3. Il est constant que M. B est le père d'une petite fille prénommée Jade née le 2 août 2018, de nationalité française, née de sa relation avec une ressortissante française dont il est depuis séparé. Il ressort par ailleurs des pièces du dossier, et notamment des attestations datées des 5, 9 et 12 février 2021 et 21 décembre 2021, rédigées par le médecin traitant de l'enfant, l'adjointe à la maire d'Herblay et par son ex-compagne, des relevés de mandats régulièrement émis au bénéfice de cette dernière depuis avril 2019 pour des montants de 50 à 200 euros, ainsi que des photographies produites , qu'il contribue depuis sa naissance à l'éducation de son enfant, ainsi qu'à son entretien à hauteur de ses moyens.

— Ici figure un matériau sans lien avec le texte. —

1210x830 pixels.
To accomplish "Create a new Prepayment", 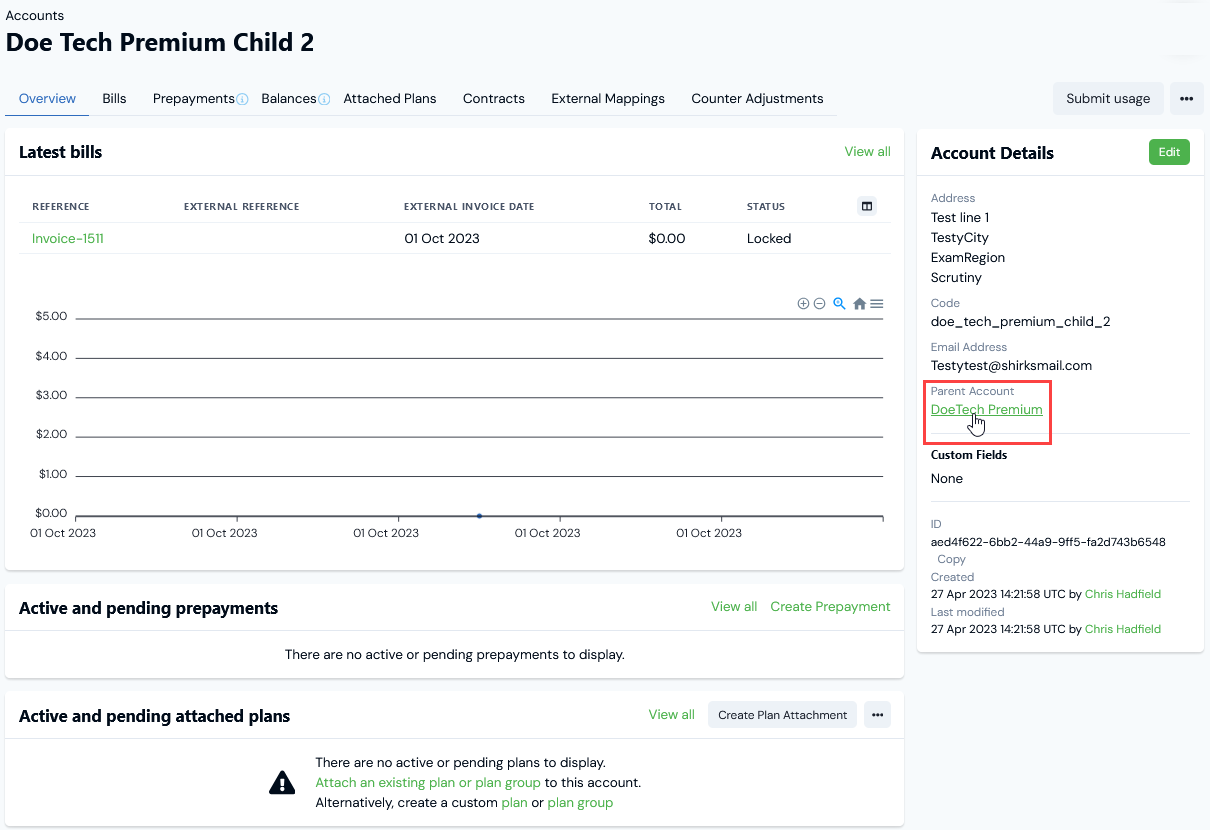I will 830,606.
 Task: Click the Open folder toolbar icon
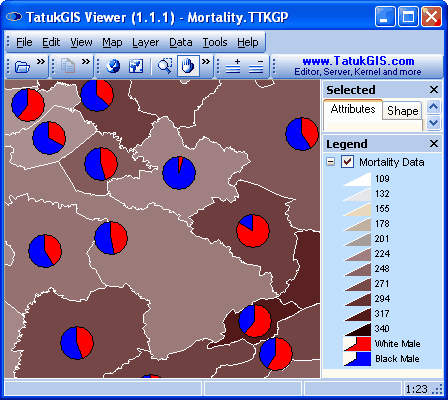coord(22,66)
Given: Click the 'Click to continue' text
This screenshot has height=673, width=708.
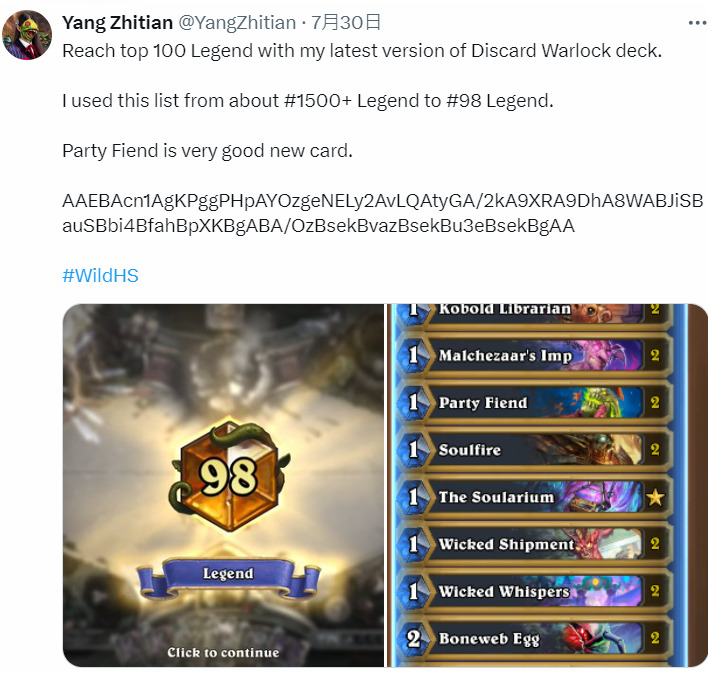Looking at the screenshot, I should 223,652.
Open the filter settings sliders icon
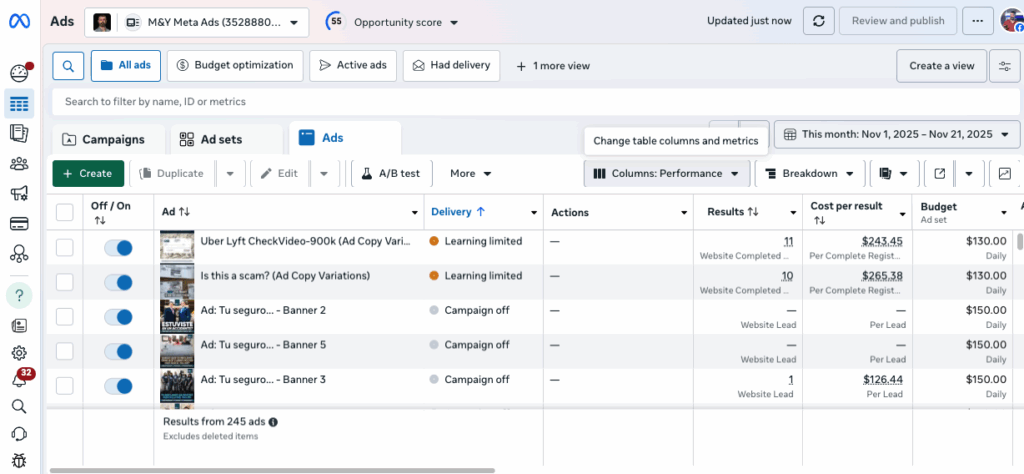Viewport: 1024px width, 474px height. [1004, 66]
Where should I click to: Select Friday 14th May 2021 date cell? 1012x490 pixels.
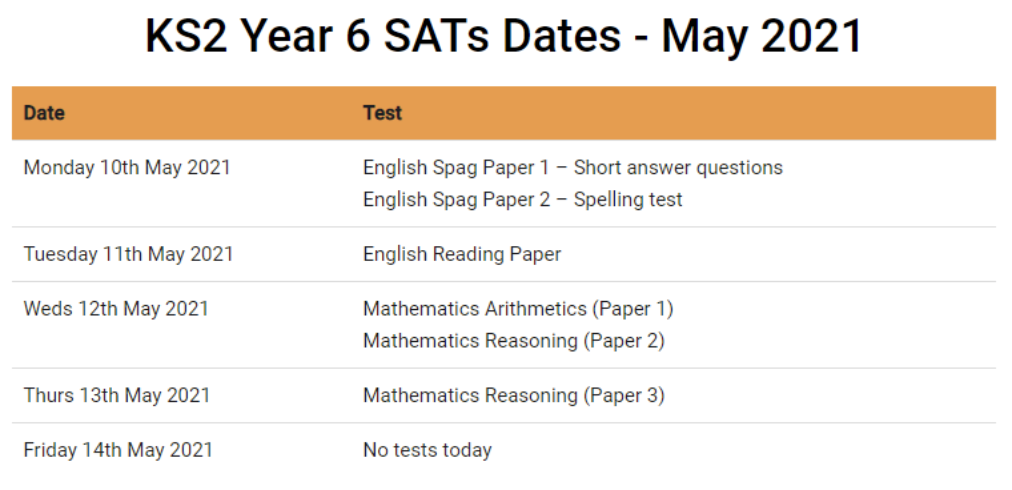(118, 450)
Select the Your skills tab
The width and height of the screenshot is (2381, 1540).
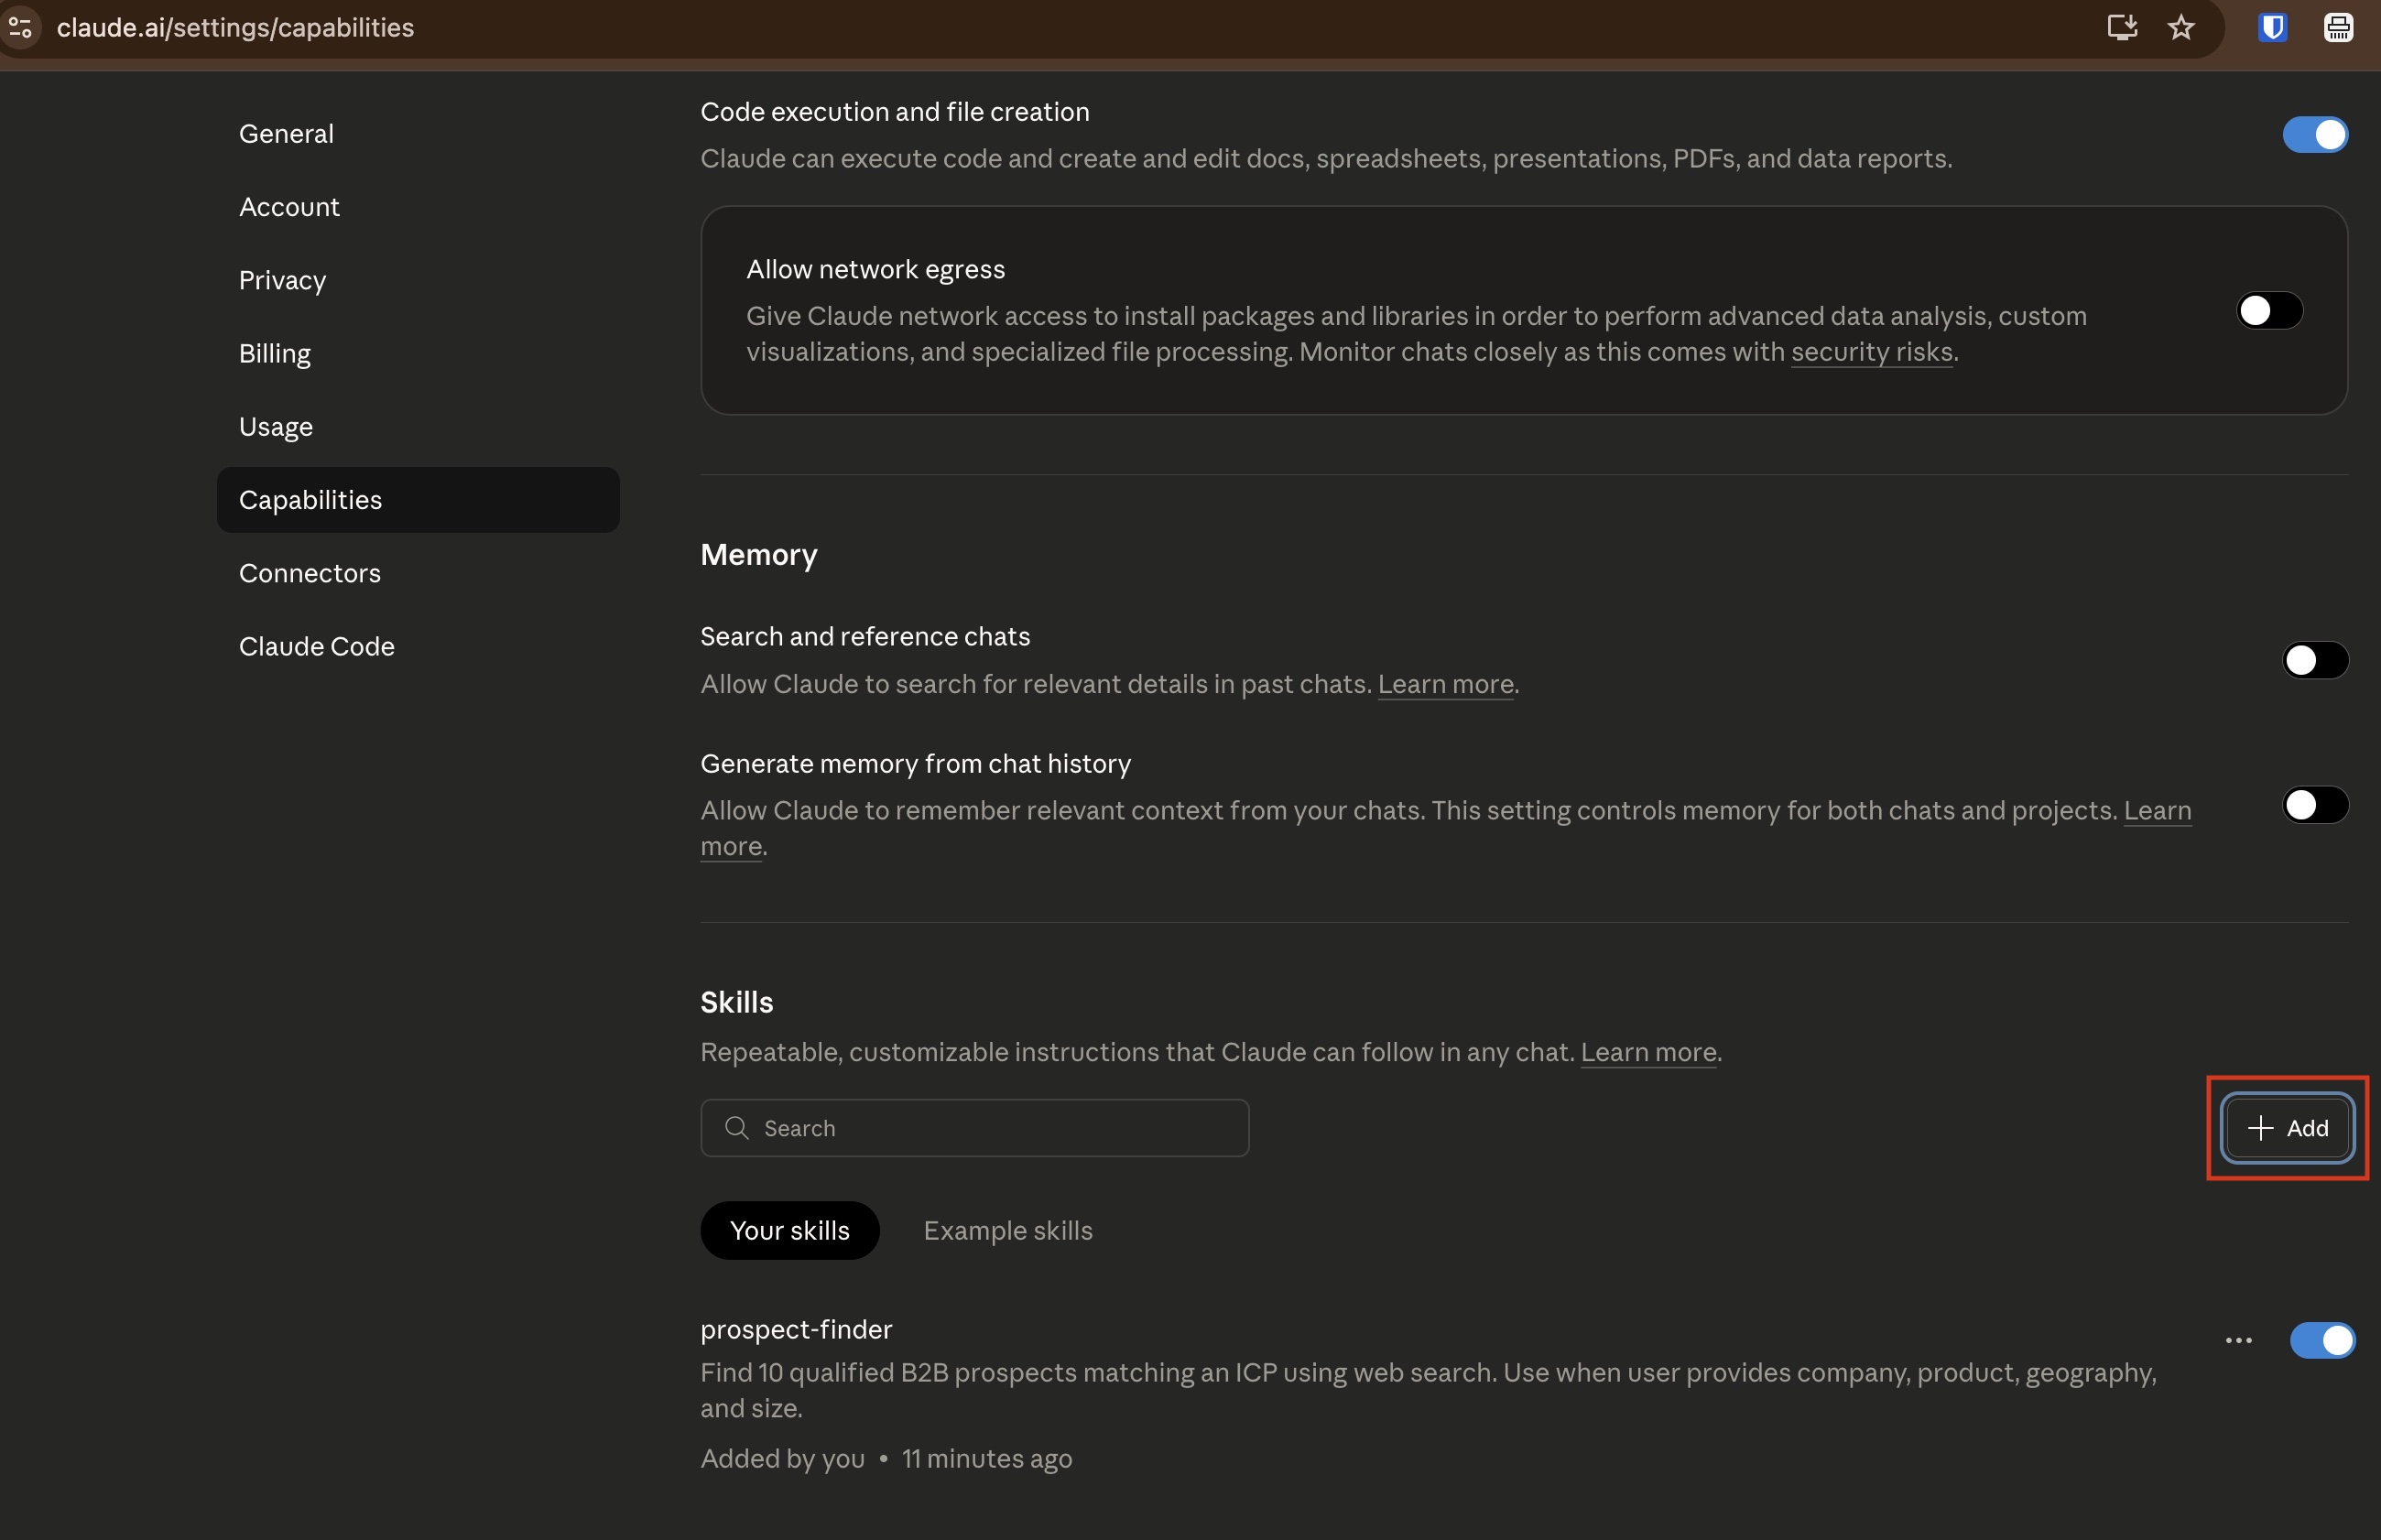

4. Il résulte de tout ce qui précède que le préfet du Val-d'Oise n'est pas fondé à soutenir que c'est à tort que, par le jugement attaqué, le tribunal administratif de Cergy-Pontoise a annulé son arrêté en date du 13 février 2020 pour le motif qu'il a été pris en méconnaissance du 6° de l'article L. 313-11 du code de l'entrée et du séjour des étrangers et du droit d'asile.

Sur les conclusions d'appel de M. B à fin d'injonction et d'astreinte :

5. L'annulation prononcée par le tribunal ayant déjà été assortie d'une injonction de délivrance à M. B d'une carte de séjour temporaire portant la mention " vie privée et familiale ", dans un délai de deux mois à compter de sa notification, qu'il appartient au préfet du Val-d'Oise d'exécuter, il n'y a pas lieu de réitérer cette injonction en appel. En revanche, dans la mesure où il ne ressort pas des pièces du dossier que la délivrance de ce titre soit intervenue, il y a lieu de l'assortir d'une astreinte de 50 euros par jour de retard à compter de la notification du présent arrêt.

Sur les conclusions de M. B présentées au titre des frais de justice :

6. Il y a lieu, dans les circonstances de l'espèce, sous réserve que Me Fernandez, avocat de M. B, renonce à percevoir la somme correspondant à la part contributive de l'État à l'aide juridictionnelle, de mettre à la charge de l'État le versement à Me Fernandez de la somme de 1 500 euros en application des articles L. 761-1 du code de justice administrative et de l'article 37 de la loi du 10 juillet 1991.

DECIDE :

Article 1er : La requête du préfet du Val-d'Oise est rejetée.

Article 2 : L'injonction de délivrance à M. B d'une carte de séjour temporaire portant la mention " vie privée et familiale " prononcée par le tribunal administratif de Cergy-Pontoise est assortie d'une astreinte de 50 euros par jour de retard à compter de la notification du présent arrêt.

Article 3 : L'État versera à Me Fernandez la somme de 1 500 euros en application des dispositions de l'article L. 761-1 du code de justice administrative et du deuxième alinéa de l'article 37 de la loi du 10 juillet 1991, sous réserve que celui-ci renonce à percevoir la somme correspondant à la part contributive de l'État.

Article 4 : Le surplus des conclusions de la requête est rejeté.

Article 5 : Le présent arrêt sera notifié au préfet du Val-d'Oise, au ministre de l'intérieur et des outre-mer et à M. A B.

Délibéré après l'audience du 24 novembre 2022, à laquelle siégeaient :

M. Even, président de chambre,

Mme Bruno-Salel, présidente-assesseure,

Mme Houllier, première conseillère.

Rendu public par mise à disposition au greffe le 12 décembre 2022.

La rapporteure,

C. C

Le président,

B. EVEN

La greffière,

C. RICHARD

La République mande et ordonne au ministre de l'intérieur et des outre- mer en ce qui le concerne ou à tous commissaires de justice à ce requis en ce qui concerne les voies de droit commun contre les parties privées, de pourvoir à l'exécution de la présente décision.